UTILIZATION MANAGEMENT (UM) COORDINATOR

Full Time

Under the supervision of the UM Operations Manager, the UM Coordinator’s primary job function is to support Utilization Management operations by performing any non-clinical tasks. This includes, but is not limited to, initial authorization processing (data entry, eligibility verification, benefits verification, and requesting required supporting documents from submitting provider offices), answering the phone (including all calls regarding authorization processing, claims related phone calls, and any other calls received via the call center lines), and appropriately processing required UM notifications (letters, faxes, etc.).

ESSENTIAL DUTIES AND RESPONSIBILITIES
The following statements are intended to describe the general nature and level of work being performed by an individual assigned to this job. Other duties may be assigned.

  • Accurately enter information into the authorization software system (EZ-Cap) and ensure timely processing of the authorization requests in compliance with Federal, State, Health Plan, and NCQA standards.
  • Conduct eligibility and benefit verification via the health plan website or outbound phone calls to health plan provider services lines.
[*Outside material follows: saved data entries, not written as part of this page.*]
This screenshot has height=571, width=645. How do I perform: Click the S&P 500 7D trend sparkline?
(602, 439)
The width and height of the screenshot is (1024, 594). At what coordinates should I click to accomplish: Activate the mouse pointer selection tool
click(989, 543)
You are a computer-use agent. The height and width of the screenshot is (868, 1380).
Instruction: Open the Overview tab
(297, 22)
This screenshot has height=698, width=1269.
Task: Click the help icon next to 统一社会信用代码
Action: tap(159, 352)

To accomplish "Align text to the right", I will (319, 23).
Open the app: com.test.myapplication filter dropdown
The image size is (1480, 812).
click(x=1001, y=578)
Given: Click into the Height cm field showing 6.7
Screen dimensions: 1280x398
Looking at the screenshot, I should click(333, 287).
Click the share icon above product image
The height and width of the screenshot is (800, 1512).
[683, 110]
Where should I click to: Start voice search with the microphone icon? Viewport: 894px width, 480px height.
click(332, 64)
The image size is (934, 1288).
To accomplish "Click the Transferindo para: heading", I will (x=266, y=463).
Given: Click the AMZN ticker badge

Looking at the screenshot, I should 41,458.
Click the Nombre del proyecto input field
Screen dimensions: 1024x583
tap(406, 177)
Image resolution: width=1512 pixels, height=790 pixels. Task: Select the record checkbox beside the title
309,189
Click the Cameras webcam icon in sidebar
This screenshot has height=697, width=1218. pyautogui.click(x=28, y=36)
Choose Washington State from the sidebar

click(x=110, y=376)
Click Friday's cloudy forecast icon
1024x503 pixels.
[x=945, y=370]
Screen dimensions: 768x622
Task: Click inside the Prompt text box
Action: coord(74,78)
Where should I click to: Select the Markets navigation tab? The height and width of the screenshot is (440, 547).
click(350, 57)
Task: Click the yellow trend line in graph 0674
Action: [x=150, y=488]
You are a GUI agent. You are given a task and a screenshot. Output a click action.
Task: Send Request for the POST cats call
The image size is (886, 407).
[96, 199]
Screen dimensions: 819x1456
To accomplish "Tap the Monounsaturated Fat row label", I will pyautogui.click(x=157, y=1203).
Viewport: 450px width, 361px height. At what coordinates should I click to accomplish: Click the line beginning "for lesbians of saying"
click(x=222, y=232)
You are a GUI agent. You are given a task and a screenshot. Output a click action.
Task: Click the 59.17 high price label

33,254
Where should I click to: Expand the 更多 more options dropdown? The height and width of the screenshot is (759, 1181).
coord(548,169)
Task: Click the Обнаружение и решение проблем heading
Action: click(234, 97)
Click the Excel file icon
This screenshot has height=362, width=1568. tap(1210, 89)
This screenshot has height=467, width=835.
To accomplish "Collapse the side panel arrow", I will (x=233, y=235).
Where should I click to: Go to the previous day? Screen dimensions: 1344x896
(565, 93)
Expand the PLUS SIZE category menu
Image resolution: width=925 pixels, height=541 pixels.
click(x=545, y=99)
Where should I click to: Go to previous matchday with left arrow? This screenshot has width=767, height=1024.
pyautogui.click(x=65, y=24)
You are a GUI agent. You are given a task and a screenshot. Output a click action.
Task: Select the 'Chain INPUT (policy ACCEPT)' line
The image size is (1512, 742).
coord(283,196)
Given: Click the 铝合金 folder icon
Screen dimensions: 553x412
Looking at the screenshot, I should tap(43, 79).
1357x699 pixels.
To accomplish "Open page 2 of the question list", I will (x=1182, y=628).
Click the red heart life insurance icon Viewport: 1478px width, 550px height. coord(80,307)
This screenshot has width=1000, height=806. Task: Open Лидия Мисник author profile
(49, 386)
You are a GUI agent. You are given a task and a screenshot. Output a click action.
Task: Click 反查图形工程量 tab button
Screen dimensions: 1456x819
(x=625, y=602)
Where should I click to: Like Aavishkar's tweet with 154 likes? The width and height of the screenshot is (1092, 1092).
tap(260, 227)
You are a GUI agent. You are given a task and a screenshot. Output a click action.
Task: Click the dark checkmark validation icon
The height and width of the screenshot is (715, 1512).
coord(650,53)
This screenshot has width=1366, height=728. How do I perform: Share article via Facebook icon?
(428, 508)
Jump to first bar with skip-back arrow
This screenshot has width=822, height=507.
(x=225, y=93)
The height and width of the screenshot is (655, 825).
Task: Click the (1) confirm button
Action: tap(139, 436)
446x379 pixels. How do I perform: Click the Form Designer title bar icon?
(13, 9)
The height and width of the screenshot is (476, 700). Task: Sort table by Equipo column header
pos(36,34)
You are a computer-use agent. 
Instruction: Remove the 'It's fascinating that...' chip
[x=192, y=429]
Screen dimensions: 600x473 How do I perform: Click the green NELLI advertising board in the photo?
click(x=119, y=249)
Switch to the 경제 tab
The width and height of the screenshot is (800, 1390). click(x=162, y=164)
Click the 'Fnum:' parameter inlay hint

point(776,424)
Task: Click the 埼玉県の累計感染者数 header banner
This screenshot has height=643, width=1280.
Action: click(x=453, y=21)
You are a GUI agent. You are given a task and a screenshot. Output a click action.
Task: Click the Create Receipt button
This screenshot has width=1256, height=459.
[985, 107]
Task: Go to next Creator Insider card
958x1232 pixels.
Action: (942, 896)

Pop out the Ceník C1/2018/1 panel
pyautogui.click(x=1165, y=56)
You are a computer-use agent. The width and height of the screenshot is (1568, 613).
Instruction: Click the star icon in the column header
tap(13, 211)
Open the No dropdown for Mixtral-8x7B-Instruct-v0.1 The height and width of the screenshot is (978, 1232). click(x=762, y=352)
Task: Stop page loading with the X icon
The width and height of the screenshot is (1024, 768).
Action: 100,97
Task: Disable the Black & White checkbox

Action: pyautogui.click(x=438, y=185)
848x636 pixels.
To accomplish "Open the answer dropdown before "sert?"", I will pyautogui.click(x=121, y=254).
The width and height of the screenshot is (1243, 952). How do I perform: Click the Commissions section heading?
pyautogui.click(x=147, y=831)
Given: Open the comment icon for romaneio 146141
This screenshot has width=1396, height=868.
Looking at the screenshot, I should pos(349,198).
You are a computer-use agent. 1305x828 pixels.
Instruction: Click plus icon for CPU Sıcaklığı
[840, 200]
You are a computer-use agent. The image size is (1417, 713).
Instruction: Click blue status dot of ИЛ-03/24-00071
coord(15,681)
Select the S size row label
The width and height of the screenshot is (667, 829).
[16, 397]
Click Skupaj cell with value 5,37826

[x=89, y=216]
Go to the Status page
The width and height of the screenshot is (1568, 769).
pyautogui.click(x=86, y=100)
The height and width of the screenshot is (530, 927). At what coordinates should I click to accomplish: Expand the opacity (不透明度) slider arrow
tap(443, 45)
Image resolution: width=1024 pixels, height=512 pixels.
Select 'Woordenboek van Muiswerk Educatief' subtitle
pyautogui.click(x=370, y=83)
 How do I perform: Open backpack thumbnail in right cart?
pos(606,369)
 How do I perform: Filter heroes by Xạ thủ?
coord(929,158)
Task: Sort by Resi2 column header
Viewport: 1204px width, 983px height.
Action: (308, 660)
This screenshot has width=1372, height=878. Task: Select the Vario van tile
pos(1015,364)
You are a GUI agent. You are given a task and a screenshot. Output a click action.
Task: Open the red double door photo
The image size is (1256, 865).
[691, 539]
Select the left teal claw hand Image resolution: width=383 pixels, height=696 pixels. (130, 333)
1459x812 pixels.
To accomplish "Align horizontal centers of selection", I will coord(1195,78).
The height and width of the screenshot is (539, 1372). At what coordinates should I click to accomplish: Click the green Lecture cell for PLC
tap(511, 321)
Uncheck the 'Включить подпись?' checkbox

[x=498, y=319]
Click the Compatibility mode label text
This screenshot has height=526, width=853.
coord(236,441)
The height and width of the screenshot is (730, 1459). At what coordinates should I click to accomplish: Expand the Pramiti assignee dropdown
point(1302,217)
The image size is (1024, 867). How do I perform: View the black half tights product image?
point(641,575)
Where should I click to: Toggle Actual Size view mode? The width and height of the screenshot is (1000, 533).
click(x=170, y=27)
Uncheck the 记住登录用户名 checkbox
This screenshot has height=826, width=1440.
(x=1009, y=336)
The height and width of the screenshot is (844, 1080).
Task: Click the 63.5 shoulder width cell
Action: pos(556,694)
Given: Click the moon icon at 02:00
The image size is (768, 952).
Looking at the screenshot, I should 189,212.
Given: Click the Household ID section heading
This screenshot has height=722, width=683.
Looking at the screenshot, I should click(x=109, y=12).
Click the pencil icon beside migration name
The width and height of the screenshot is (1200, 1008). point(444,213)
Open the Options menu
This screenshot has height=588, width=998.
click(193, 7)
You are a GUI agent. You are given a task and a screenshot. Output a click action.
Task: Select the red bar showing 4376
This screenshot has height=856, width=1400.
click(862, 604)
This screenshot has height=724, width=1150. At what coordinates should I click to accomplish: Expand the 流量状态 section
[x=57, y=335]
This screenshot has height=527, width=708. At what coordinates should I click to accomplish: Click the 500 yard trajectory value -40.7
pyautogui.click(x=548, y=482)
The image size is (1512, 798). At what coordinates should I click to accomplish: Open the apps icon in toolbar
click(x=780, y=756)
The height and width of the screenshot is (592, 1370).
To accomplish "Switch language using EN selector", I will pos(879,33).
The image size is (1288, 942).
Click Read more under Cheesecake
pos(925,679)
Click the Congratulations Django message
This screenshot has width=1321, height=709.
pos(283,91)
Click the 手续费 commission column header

Document any benefit information in the authorization software system (EZ-Cap).
  • Administratively approve authorization requests based on internal processing guidelines and tools.
  • Multitask and prioritize authorization processes and telephonic inquiries to ensure the team is able to successfully complete the workload designated to the department.
  • Receive and respond to customer inquiries (telephone, written and electronic) that may pertain to all phases of CPMG operations including authorizations, claims, and accessing provider network.
  • Document all customer contacts, including resolution or action taken to refer question to proper entity. Includes tracking member complaints and referral to appropriate entities for grievance procedures as needed.
  • Educate member families on navigation of HMO processes.
  • Assist/educate providers on process for submitting authorization requests, interpretation of denials and appeal process, navigating CPMG website and EZ-Net portal.
  • Support the generation of daily approval and pending letters and dissemination to
    required entities (member, health plan, provider) in accordance with NCQA/ICE
    standards and guidelines.
  • Work collaboratively with all professional entities relating to CPMG business. Includes
    health plans, physician offices, and vendors.
  • Work closely with the clinical UM personnel to ensure appropriate processing of
    authorization requests, including timely processing to allow for clinical review processes.
  • Assist colleagues as necessary on special projects with time critical deadlines.
  • Adhere to CPMG Policies & Procedures.

Minimum job qualifications (education, experience, certification, skills, etc):

  • High School diploma and previous experience in the health care field, such as hospital, medical group, health insurance, or other Risk Bearing Organization (RBO). Bachelor’s Degree will be considered in lieu of experience.
  • Medical Terminology, ICD-10 Codes, CPT Codes, HCPC Codes, Health plan benefits, or claims preferred.
  • Computer skills a plus, specifically Excel, EZ-Cap, Word, Outlook, Internet/Web searching, and Epic.